I am trying to keep looping to get the user input and break out of the loop when the user enter a certain character or word. But when I input "end" I expected the output to be "bye" but the output is "hello".

The problem is subtle. Read the documentation for fgets . Then look at the value of name in the debugger after the call to fgets .

fgets ends the input when it sees a newline character, but it includes the newline character in the result. So name ends up with the character string "end\\n" ; comparing that to "end" will fail.

If you're going to use fgets you have to allow for that newline character, and compare with "end\\n" .

If this is C code, use scanf . If this is C++ code, use std::cin with a stream extractor.

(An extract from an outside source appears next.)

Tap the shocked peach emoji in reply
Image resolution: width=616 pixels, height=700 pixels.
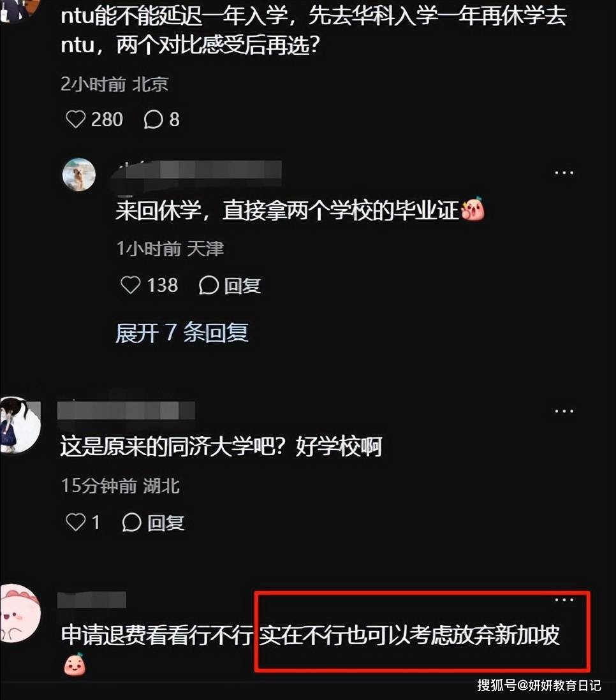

That's caused by your input function fgets . Use cin instead and you will get your expected output " bye " once you input " end ".

  #include <stdio.h>
  #include <ctype.h>
  #include <string.h>
  #include <iostream>

  using namespace std; 

  int main (void) {

    char *names;
    int capacity = 0;
    int size = 0;
    char name[100];

    printf ("Enter number 4 is you want to stop inputting names.\n");

    while (1)
    {
        printf ("Input:\n");
        cin >> name;
        printf ("%s", name);

     if (strcmp(name, "end")!= 0)
     {
         printf ("hello");
     }

     else if (strcmp (name, "end")== 0)
     {
         printf("bye ");
     }
    }
  }

Instead of strcmp use strncmp . strcmp will compare all characters in your strings until a terminating null-character is reached or characters differ. strncmp will only compare the first n values in both strings. Also you should add break after printf("bye") to leave the loop.

#include <stdio.h>
#include <ctype.h>
#include<string.h>
int main (void)
{
    char *names;
    int capacity = 0;
    int size = 0;
    char name[100];

    printf ("Enter number 4 is you want to stop inputting names.\n");

    while (1)
    {
        printf ("Input:\n");
        fgets(name, sizeof(name),stdin);
        printf ("%s", name);

        if (strncmp(name, "end", 3)!= 0)
        {
            printf ("hello");
        }

        if (strncmp (name, "end", 3)== 0)
        {
            printf("bye ");
            break;
        }
    }
}

As others already mention: fgets() stores the end-of-line character \\n , too. If you compare with "end\\n" it will work.